Least privilege — The principle that a principal should hold only the permissions required for its current task. For agents this matters especially: an over-permissioned agent that is manipulated or misbehaves causes far wider damage than one with a tight scope. Least privilege limits blast radius as much as it prevents initial compromise. See how to implement least privilege for AI agents for a practical implementation guide.

RBAC and ABAC — Role-Based Access Control attaches permissions to roles and assigns roles to principals. It works well for stable job functions but accumulates bloat over time. Attribute-Based Access Control evaluates access based on attributes of the principal, the resource, and context — more expressive, harder to audit. Most production systems use a combination: RBAC for stable functions, ABAC for context-sensitive gates such as an agent's current trust score.

SSO and SCIM — Single Sign-On (SSO) lets users authenticate once with a central identity provider and access connected applications without separate credentials. SAML 2.0 and OpenID Connect are the dominant protocols. SCIM automates user and group provisioning across systems, so joiner and leaver events propagate automatically. SSO handles authentication; SCIM handles lifecycle. Both are needed to keep access current.

Agent Identity and Trust

Agent identity — The credentials, claims, and metadata that uniquely identify an agent as a principal. A system where agents use borrowed human credentials cannot scope, revoke, or audit agents independently. Treating agents as first-class principals — with their own credentials and lifecycle — is a prerequisite for meaningful governance.

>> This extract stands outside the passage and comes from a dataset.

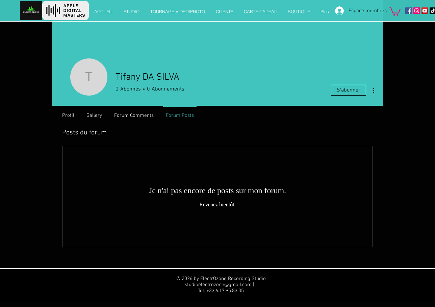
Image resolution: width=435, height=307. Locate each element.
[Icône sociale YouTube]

A2A (Agent-to-Agent Communication) — Direct interaction between two autonomous agents, within the same system or across organizational boundaries. Governed A2A requires both parties to authenticate independently, the calling agent to present an appropriate scope, and every hop to be logged. Ungoverned A2A — agents calling each other through shared secrets or inherited permissions — is a lateral-movement risk that compounds across longer call chains. For a deeper treatment of the threat surface, see threat model: agent-to-agent delegation abuse.

Trust score — A numeric or categorical rating that summarizes confidence in an agent's behavior at a point in time, derived from signals such as error rates, policy violations, attestation status, and behavioral drift. Most useful as a runtime gate: certain tools or action categories are available only to agents above a defined threshold. Trust scores should decay when an agent has not been recently reviewed.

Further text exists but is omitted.